# Consigne
D'après l'entretien sur les droits humains en Arabie saoudite, quelle est l'ambition du plan « Vision 2030 » ? Répondez en une phrase, s'il vous plaît.

# Texte à lire
—————

Cécile Coudriou, présidente d’Amnesty International France, dresse pour Middle East Eye un bilan « désastreux » de la situation des droits de l’homme en Arabie saoudite, qui peine à redorer son blason sur la scène internationale.

Middle East Eye : Le sommet du G20 qui s’est tenu en novembre 2020 a fait polémique, notamment en raison de sa présidence par l’Arabie saoudite.

Cécile Coudriou : En tant que pays hôte du G20, l’Arabie saoudite a cherché à renforcer sa position sur la scène internationale. La présidence du G20 favorise le développement du plan « Vision 2030 » du prince héritier Mohammed ben Salmane. Ce cadre a pour ambition de diversifier l’économie du pays, notamment en attirant des investisseurs étrangers. Aussi le royaume s’est-il lancé dans une grande campagne de relations publiques à destination des États et des entreprises.

Cependant, cette véritable opération séduction contraste terriblement avec le bilan désastreux que le royaume voudrait faire oublier en matière de droits humains.

MEE : Qu’en est-il, justement, de ce bilan ?

CC : Il est catastrophique : les autorités saoudiennes arrêtent et poursuivent en justice des défenseurs des droits humains, censurent la liberté de parole, limitent la liberté de circulation et infligent des tortures et des mauvais traitements aux journalistes et militants incarcérés. Les lois antiterroristes, formulées en termes vagues, sont utilisées pour réduire au silence les détracteurs du gouvernement, qui sont parfois condamnés à mort.

—————

# Données enregistrées
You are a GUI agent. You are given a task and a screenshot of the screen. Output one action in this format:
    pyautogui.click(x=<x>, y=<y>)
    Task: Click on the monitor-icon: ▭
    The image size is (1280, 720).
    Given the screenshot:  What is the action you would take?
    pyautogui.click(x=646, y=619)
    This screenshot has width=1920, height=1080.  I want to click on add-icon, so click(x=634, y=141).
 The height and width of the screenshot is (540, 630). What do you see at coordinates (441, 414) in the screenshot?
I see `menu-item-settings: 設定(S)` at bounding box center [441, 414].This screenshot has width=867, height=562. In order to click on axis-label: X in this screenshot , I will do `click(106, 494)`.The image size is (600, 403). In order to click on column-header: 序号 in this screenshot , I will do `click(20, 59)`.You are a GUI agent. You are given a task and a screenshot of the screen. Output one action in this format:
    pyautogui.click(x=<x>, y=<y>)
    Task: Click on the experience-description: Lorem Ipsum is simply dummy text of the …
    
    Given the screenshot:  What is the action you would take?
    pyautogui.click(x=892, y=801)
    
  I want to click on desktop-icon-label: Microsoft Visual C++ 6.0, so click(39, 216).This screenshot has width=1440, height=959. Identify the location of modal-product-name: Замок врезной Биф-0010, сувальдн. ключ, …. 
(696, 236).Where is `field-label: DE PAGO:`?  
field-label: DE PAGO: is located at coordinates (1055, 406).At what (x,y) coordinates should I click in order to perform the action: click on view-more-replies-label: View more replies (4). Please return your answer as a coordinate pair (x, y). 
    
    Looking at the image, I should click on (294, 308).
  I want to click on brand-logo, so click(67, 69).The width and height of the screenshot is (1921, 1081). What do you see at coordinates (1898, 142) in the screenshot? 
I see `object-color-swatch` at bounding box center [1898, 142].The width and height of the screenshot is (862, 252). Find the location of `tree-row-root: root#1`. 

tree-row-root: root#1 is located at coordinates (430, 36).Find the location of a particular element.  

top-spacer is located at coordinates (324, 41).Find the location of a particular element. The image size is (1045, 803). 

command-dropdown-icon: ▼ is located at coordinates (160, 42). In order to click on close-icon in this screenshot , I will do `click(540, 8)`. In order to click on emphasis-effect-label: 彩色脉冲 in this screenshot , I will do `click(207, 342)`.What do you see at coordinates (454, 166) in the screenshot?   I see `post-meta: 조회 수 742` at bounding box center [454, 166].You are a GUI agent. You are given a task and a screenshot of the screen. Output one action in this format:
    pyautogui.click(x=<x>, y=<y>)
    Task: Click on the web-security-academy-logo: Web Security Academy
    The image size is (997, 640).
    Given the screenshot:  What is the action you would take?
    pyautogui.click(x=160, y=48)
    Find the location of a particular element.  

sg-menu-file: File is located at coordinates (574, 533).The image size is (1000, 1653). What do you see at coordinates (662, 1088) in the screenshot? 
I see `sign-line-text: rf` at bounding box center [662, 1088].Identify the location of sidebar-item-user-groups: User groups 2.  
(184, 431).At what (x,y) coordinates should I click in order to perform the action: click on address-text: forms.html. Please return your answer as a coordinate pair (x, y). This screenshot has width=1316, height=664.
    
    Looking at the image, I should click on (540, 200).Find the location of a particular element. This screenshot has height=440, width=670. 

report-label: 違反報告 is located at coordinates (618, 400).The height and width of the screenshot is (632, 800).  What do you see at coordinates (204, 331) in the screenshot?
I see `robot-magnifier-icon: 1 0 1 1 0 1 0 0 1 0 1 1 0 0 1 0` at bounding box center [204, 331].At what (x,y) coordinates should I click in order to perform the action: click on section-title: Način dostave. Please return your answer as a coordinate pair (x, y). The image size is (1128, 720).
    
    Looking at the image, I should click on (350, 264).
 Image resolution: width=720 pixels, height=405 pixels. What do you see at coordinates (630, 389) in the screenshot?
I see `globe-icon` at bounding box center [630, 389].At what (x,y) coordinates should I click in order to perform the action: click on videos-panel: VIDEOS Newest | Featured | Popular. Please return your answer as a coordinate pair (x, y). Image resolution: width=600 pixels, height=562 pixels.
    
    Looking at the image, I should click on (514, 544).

—————

# Réponse attendue
Le plan « Vision 2030 » a pour ambition de diversifier l'économie du pays, notamment en attirant des investisseurs étrangers.